Film score by SQÜRL
- Released: June 14, 2019
- Studio: Boombox Magnetica Studios, Washington; Deep Space Recording, Brooklyn, New York;
- Genre: Film score
- Length: 34:43
- Label: Back Lot Music
- Producer: Jim Jarmusch; Jonathan Kreinik;

= The Dead Don't Die (soundtrack) =

The Dead Don't Die (Original Score) is the film score to the 2019 film The Dead Don't Die directed by Jim Jarmusch, featuring an ensemble cast including Bill Murray, Adam Driver, Chloë Sevigny, Steve Buscemi, Tilda Swinton, Tom Waits, Danny Glover, Caleb Landry Jones, Rosie Perez, Iggy Pop, Carol Kane, RZA, Austin Butler and Selena Gomez.

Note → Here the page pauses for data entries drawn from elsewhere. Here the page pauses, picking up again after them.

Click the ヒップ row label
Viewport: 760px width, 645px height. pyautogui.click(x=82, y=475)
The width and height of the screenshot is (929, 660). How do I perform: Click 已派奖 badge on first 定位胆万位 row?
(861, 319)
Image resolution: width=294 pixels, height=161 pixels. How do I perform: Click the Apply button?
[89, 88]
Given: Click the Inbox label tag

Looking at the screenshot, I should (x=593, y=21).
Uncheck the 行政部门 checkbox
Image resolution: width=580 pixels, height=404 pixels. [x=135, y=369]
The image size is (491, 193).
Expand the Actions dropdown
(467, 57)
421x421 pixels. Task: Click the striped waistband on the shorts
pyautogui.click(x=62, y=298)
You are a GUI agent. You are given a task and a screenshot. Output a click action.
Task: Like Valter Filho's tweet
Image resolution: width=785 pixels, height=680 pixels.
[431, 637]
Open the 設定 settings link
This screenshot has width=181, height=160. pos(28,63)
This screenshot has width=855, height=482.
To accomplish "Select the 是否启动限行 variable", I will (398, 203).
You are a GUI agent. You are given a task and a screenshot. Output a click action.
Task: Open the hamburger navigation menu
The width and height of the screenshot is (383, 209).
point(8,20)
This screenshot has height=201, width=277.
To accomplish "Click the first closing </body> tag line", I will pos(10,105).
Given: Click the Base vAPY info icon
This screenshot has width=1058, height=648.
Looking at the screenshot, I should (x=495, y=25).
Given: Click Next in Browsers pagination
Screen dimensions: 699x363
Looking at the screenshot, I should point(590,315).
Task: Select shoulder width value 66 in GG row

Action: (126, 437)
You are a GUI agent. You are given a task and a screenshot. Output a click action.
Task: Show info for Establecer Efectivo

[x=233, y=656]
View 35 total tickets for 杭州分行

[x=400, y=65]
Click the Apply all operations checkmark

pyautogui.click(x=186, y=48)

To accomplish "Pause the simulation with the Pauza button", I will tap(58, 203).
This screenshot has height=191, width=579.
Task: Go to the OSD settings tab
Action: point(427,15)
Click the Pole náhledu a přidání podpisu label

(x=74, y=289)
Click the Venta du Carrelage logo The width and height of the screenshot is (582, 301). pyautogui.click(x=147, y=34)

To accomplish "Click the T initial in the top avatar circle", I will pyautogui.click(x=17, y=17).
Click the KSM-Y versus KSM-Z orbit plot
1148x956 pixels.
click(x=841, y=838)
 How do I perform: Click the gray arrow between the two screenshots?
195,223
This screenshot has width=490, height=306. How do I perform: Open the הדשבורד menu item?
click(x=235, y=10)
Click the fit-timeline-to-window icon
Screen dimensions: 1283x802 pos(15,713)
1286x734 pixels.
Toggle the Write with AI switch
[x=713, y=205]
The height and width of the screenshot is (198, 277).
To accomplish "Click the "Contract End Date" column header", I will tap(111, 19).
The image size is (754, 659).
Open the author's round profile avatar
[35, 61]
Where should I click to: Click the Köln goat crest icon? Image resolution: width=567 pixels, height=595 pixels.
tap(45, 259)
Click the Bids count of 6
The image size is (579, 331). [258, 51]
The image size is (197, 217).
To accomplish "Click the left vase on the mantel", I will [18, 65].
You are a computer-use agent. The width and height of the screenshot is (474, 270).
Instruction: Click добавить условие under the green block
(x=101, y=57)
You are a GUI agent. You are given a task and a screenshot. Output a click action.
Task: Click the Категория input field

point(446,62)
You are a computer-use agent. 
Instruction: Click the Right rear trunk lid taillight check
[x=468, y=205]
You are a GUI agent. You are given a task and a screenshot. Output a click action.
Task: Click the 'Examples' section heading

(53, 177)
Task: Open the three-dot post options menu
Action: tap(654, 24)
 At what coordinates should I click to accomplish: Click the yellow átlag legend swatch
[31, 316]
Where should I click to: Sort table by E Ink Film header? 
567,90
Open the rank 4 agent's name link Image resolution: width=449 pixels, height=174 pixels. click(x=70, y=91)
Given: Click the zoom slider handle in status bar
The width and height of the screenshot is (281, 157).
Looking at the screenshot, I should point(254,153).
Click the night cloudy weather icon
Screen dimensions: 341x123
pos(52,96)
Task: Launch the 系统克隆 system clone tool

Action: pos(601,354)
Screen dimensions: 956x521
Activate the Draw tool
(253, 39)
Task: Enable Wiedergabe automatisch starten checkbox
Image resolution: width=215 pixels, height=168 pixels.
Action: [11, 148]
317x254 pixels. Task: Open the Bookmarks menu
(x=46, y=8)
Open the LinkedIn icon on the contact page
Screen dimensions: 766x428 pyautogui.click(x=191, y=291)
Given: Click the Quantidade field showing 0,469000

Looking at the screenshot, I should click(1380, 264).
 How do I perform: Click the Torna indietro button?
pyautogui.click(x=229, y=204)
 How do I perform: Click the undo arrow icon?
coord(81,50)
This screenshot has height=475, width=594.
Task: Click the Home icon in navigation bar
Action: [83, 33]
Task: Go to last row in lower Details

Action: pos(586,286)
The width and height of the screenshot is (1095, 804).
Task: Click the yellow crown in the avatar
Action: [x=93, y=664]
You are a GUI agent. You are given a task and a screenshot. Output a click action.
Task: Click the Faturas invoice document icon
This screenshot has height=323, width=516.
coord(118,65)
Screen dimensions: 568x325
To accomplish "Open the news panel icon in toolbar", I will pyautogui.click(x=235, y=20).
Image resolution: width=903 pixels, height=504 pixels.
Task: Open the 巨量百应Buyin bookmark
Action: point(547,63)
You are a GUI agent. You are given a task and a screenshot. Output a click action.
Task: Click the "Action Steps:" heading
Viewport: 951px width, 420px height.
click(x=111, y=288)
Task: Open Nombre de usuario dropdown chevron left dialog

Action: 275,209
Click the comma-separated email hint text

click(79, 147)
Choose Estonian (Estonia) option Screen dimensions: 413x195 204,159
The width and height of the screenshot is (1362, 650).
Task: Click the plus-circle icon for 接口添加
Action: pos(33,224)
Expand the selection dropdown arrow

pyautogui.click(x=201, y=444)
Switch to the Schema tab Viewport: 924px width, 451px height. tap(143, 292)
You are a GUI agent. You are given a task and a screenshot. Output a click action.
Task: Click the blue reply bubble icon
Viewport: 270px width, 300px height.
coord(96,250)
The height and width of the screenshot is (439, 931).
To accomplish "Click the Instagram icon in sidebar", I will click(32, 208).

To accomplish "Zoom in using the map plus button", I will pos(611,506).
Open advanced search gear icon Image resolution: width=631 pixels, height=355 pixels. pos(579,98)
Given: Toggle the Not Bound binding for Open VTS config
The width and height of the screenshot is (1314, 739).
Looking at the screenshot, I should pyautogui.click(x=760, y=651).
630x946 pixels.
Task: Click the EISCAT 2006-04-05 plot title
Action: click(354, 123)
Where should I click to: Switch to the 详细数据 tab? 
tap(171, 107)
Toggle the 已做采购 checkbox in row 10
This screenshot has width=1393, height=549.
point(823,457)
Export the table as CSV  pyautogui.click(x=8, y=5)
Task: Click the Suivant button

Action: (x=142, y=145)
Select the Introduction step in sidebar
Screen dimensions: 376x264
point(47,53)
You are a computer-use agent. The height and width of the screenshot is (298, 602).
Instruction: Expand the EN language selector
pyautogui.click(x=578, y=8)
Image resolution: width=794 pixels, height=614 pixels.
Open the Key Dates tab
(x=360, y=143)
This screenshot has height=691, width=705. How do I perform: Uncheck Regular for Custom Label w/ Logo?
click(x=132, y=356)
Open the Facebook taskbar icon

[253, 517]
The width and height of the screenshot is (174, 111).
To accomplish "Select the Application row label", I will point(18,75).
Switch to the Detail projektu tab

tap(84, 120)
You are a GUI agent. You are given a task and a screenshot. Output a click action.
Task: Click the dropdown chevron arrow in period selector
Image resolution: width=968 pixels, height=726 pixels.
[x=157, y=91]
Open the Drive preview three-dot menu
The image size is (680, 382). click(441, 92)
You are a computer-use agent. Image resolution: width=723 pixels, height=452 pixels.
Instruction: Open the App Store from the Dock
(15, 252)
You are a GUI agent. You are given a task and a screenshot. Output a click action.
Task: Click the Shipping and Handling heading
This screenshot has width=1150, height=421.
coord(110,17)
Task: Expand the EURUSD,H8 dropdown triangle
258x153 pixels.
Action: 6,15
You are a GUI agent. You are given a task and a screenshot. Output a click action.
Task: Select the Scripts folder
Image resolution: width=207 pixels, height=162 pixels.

The album featured original score composed by Jarmusch's band SQÜRL and dialogues from the film and released through Back Lot Music on June 14, 2019.

== Development ==
Jarmusch's band SQÜRL which consisted of himself and Carter Logan, composed the original musical score. The band which composed Only Lovers Left Alive (2013) with Jozef van Wissem intended to score the film solely from the inception considering it a "giant asterisk next to that". The theme song for the film performed by Sturgill Simpson was part of the script but rescinded it with their plans to score music had them in their mind even though they did not start working on the music until production wrapped.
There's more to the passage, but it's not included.